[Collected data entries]

:::

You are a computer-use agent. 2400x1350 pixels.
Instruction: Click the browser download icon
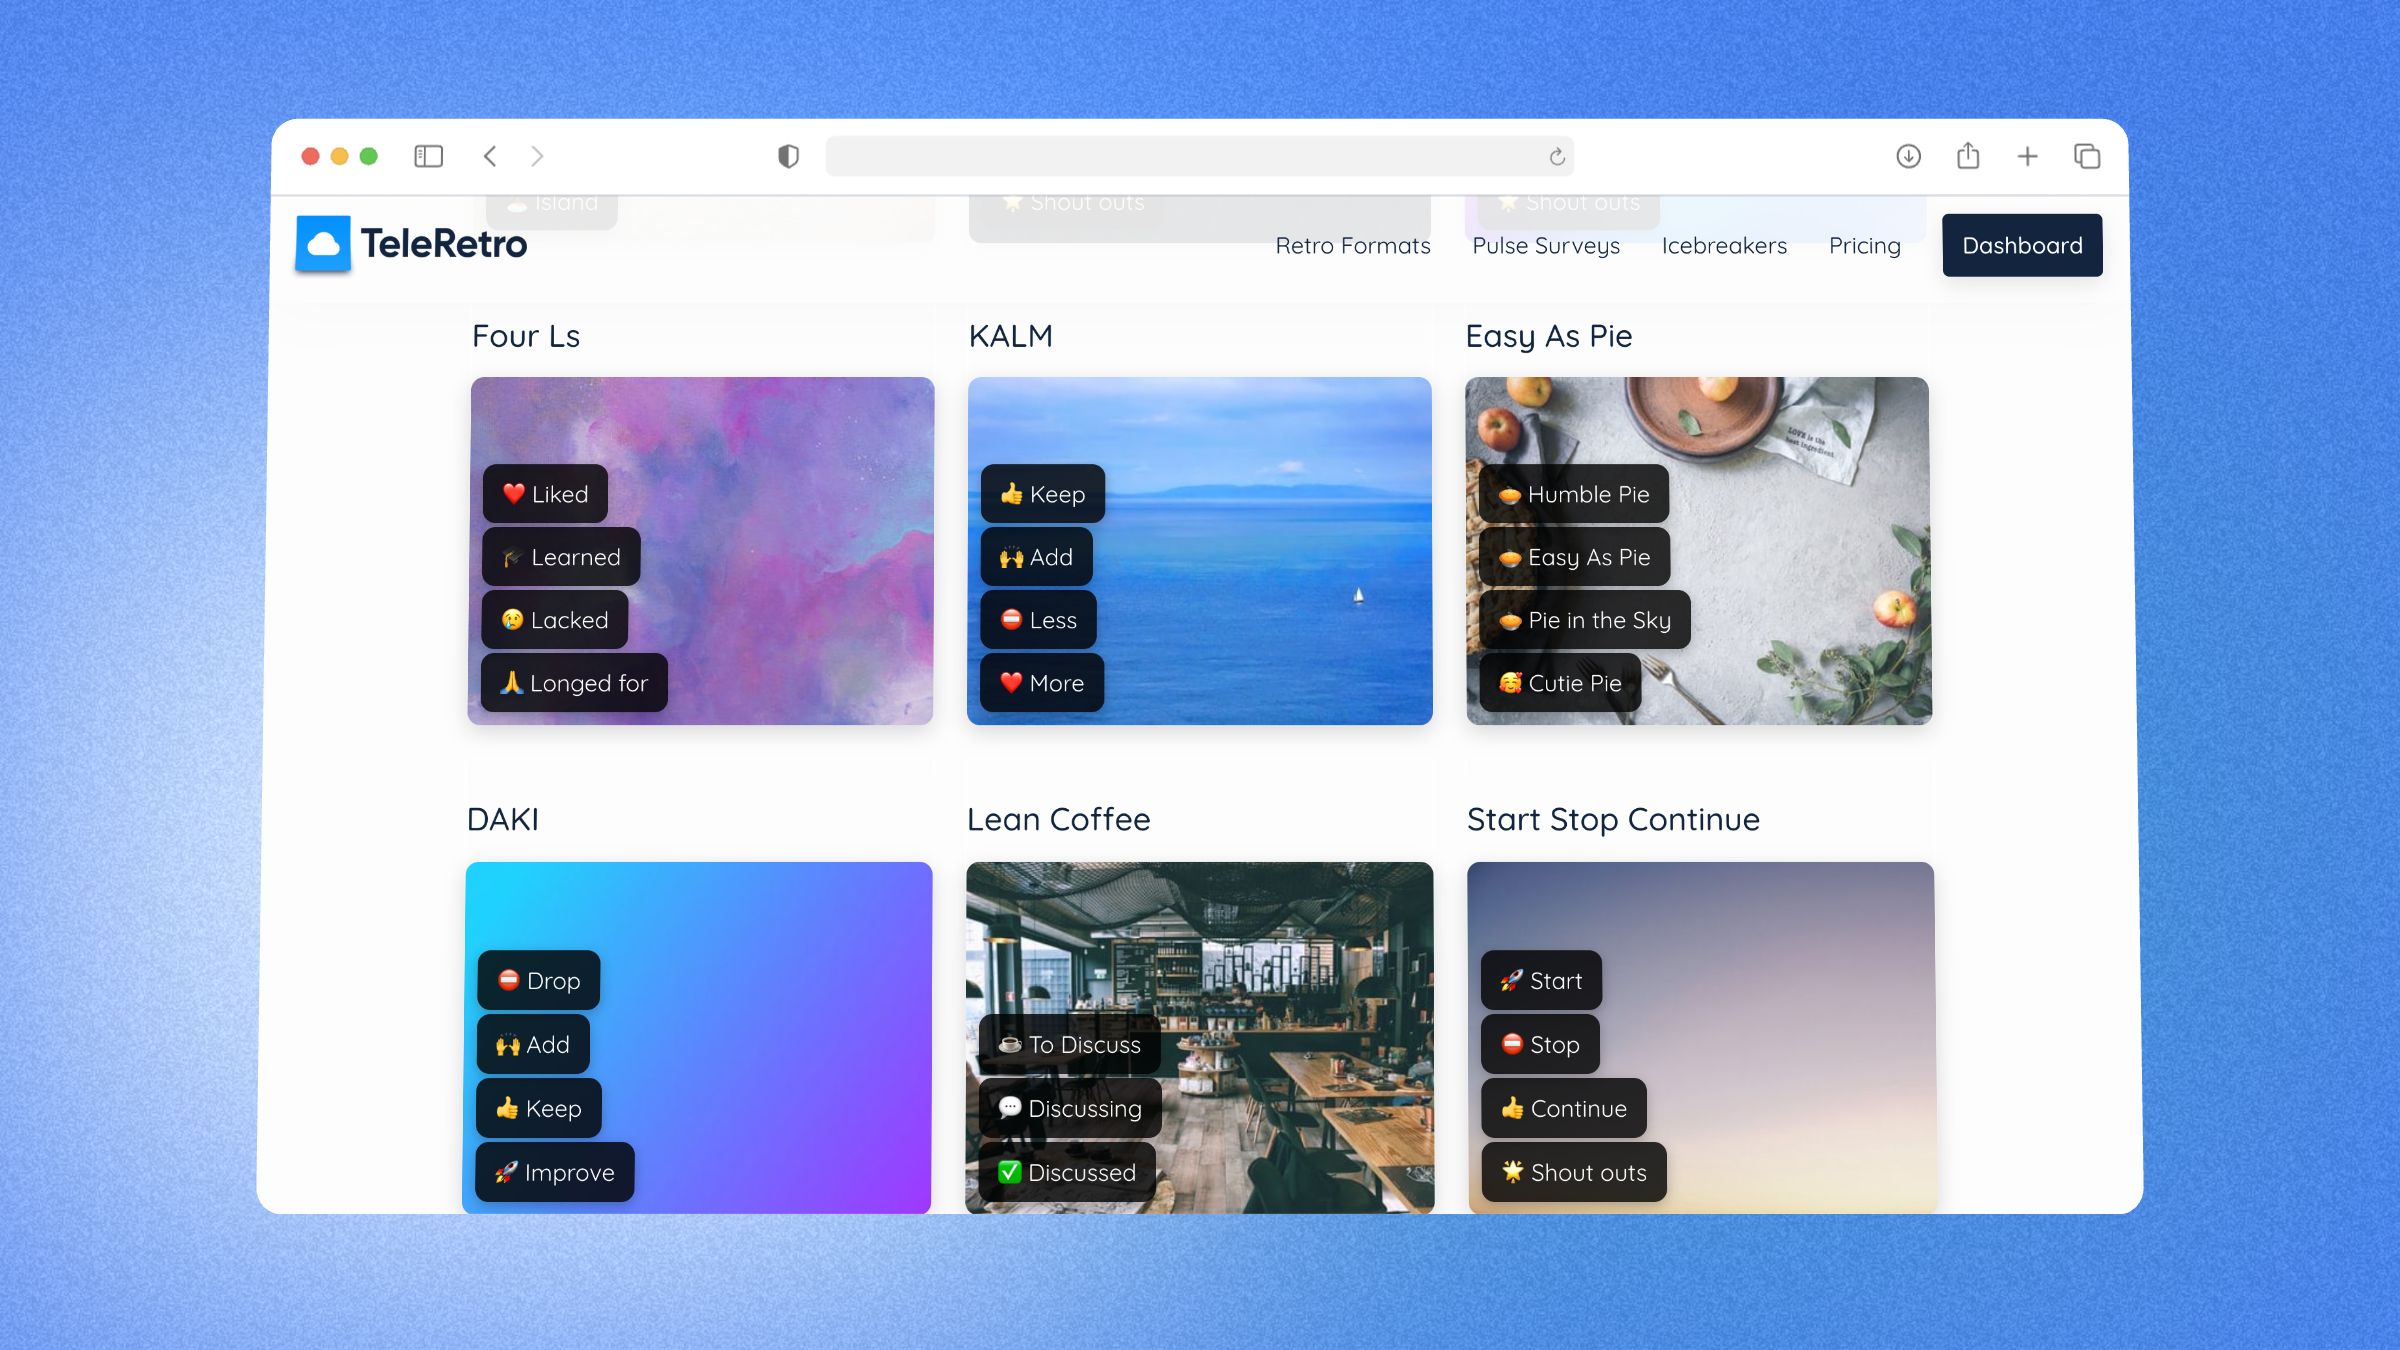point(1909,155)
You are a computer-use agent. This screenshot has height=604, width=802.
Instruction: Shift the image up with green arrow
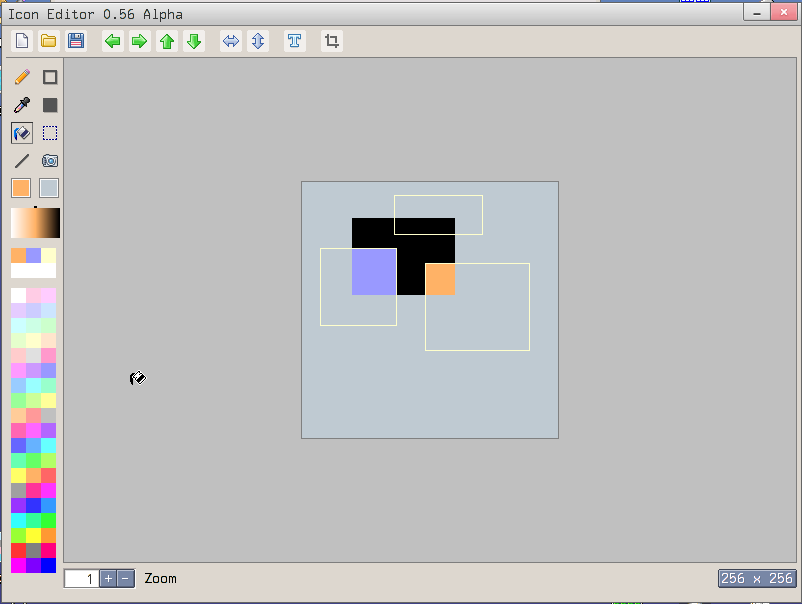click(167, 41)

:::

◆ EXERCISE OBJECTIVE ◆
Search the data for "computer". Copy every line that has it.

◆ YOUR RESPONSE ◆
You are a computer-use agent. 2400x1350 pixels.
You are a computer-use agent. This screenshot has height=604, width=802.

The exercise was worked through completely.